Another way to reflect on and improve your own skills is to supervise a training session or coach a junior team. Revising with or helping your friends is a great way to understand more deeply what you’ve learned.
Your teammates bring out the best in you. If you can see that your friends aren’t putting in the required effort, help them get back on track. They should do the same for you in return. If they’re just not as driven to succeed as you are, you should swap teams. Surrounding yourself with the best players will bring up your game. So spend time with students who have the best study habits.
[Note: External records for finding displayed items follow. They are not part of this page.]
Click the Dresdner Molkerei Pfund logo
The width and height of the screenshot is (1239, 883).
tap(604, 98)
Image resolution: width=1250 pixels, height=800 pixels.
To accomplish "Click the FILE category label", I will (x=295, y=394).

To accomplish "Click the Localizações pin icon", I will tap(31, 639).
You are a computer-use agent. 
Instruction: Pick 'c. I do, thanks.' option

You’ll want regular feedback to make sure you’ve been meeting your targets. This can come from yourself, your peers or teachers/tutors/parents. Just like a sportsperson, find the best support and advice. Check in with yourself or a coach regularly to monitor your performance against these goals. How have you improved so far? What should you focus on next? Write down your goals, and tell your parents and friends so they can help you stick to them.
3. Train Efficiently
Will time spent on a couch with the PlayStation help improve your performance or move your team up the ladder? Likewise, will it move you up the OP/ATAR rankings to ensure you get into your preferred uni course? Be smart with your time.
In Year 12, aim for an average of 3 hours or more studying per weekday, including homework, making notes, practicing essays/exam questions, doing past test papers. Some people need more study than others.
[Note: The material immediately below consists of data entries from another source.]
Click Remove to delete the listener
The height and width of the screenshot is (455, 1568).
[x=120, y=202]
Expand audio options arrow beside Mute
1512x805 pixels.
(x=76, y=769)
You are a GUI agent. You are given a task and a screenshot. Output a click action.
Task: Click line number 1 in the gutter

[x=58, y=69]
If you’re not yet in the habit, you’ll need to build up the hours you spend studying. You wouldn’t run a marathon without getting used to shorter runs first. So, make a timetable of your week right now. Mark in blocks of time that you plan to use as regular study periods. As you get used to more study, extend your existing study blocks and add others.
To study efficiently and effectively, eliminate all distractions. Get in the zone, and get it done. With that achieved, free time feels so much better. If you struggle with distractions, you’re not alone. Apps and websites are scientifically designed to be attention-grabbing and addictive. But you can’t avoid technology when you need it for schoolwork. So, put your phone on silent (obviously!) and even in another room. Some people use a 10-minute alarm (like this one), which reminds them to check what they are doing. When the alarm sounds, if they realise that they’ve unintentionally been sucked into a Snap-battle or Insta-wormhole, this reminds them to refocus.
At gym, one set of 30 reps is not as beneficial as three sets of 10 because you’ll exhaust your body. So, during your study blocks, take 5-minute breaks every half hour to walk around, stretch your back, drink some water. Even do 10 push-ups or star-jumps to increase oxygen to the brain. Without breaks and movement, your brain and body will fatigue more quickly, and you won’t see maximum results from your effort.
Like a good training session, you’ll want to work on all areas. Mix up your study sessions and work on several different areas. Don’t work on one thing for too long. Better to break it down into sets and reps, or a gym circuit. Like a well-designed skills training drill for the body, the brain gets better at recalling information if you switch often between study topics. Set little goals for yourself within each period of study. Tick them off as you hit your targets.